Pareto-Secure Machine Learning (PSML): Fingerprinting and Securing Inference Serving Systems
This addresses security vulnerabilities in real-time model-serving systems for applications like web services, offering a configurable defense against extraction attacks.
This paper tackles the problem of model extraction attacks in modern inference serving systems by proposing a fingerprinting algorithm to trigger specific models, achieving extraction fidelity and accuracy within 1% of attacking a single model, and a noise-based defense that reduces attack accuracy by up to 9.8% while maintaining system goodput above 80%.
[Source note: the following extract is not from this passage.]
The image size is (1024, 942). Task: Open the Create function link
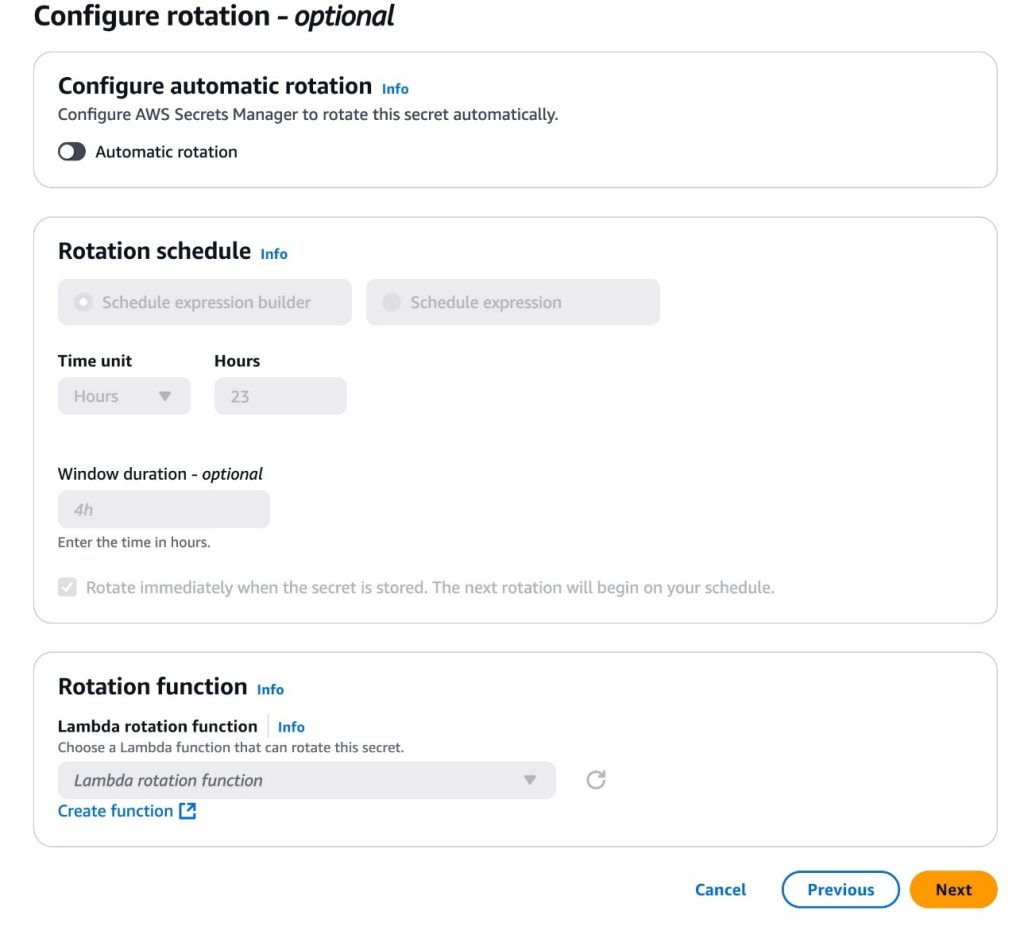click(116, 811)
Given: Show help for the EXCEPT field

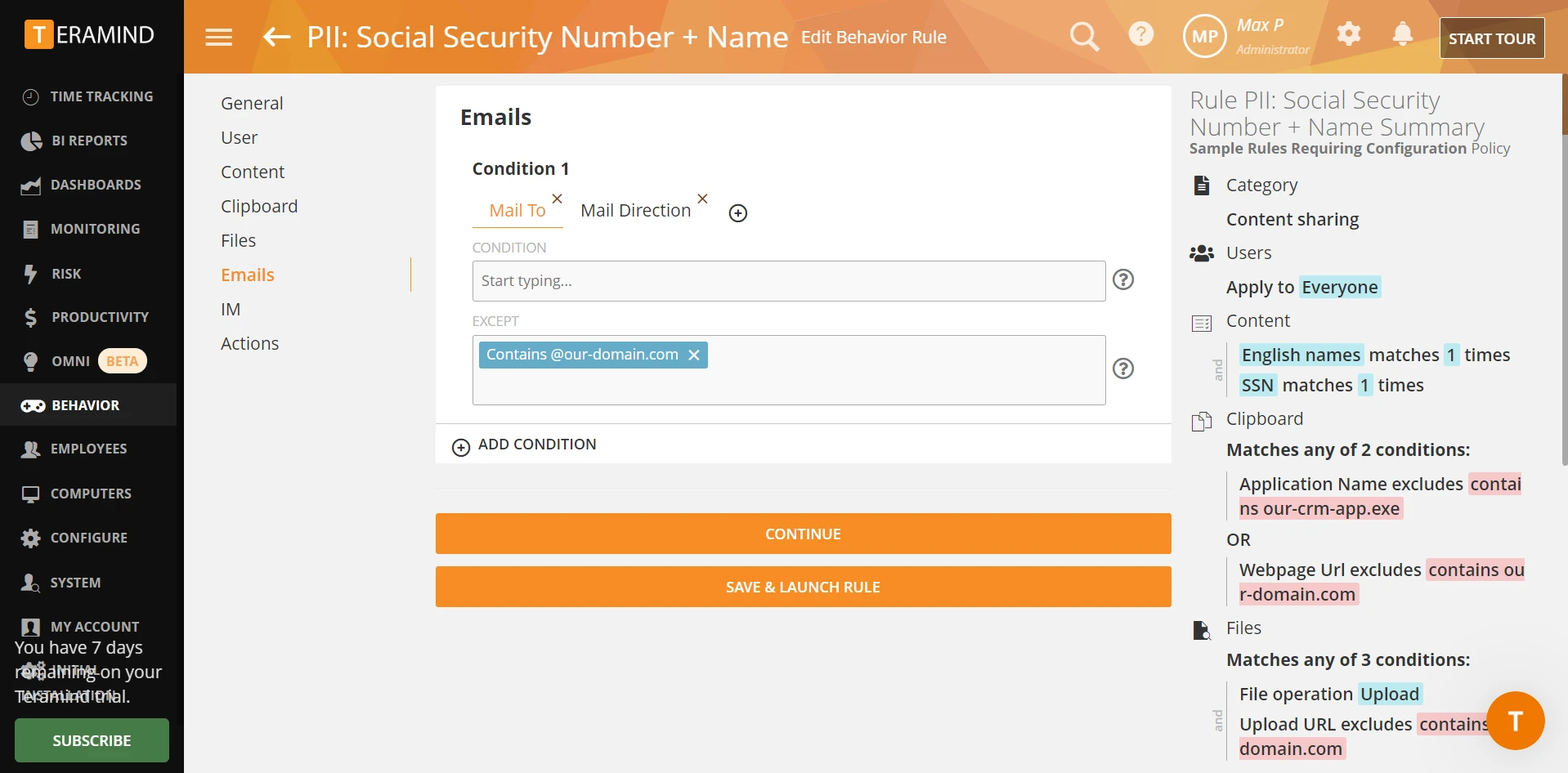Looking at the screenshot, I should [x=1123, y=369].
Model-serving systems have become increasingly popular, especially in real-time web applications. In such systems, users send queries to the server and specify the desired performance metrics (e.g., desired accuracy, latency). The server maintains a set of models (model zoo) in the back-end and serves the queries based on the specified metrics. This paper examines the security, specifically robustness against model extraction attacks, of such systems. Existing black-box attacks assume a single model can be repeatedly selected for serving inference requests. Modern inference serving systems break this assumption. Thus, they cannot be directly applied to extract a victim model, as models are hidden behind a layer of abstraction exposed by the serving system. An attacker can no longer identify which model she is interacting with. To this end, we first propose a query-efficient fingerprinting algorithm to enable the attacker to trigger any desired model consistently. We show that by using our fingerprinting algorithm, model extraction can have fidelity and accuracy scores within $1\%$ of the scores obtained when attacking a single, explicitly specified model, as well as up to $14.6\%$ gain in accuracy and up to $7.7\%$ gain in fidelity compared to the naive attack. Second, we counter the proposed attack with a noise-based defense mechanism that thwarts fingerprinting by adding noise to the specified performance metrics. The proposed defense strategy reduces the attack's accuracy and fidelity by up to $9.8\%$ and $4.8\%$, respectively (on medium-sized model extraction). Third, we show that the proposed defense induces a fundamental trade-off between the level of protection and system goodput, achieving configurable and significant victim model extraction protection while maintaining acceptable goodput ($>80\%$). We implement the proposed defense in a real system with plans to open source.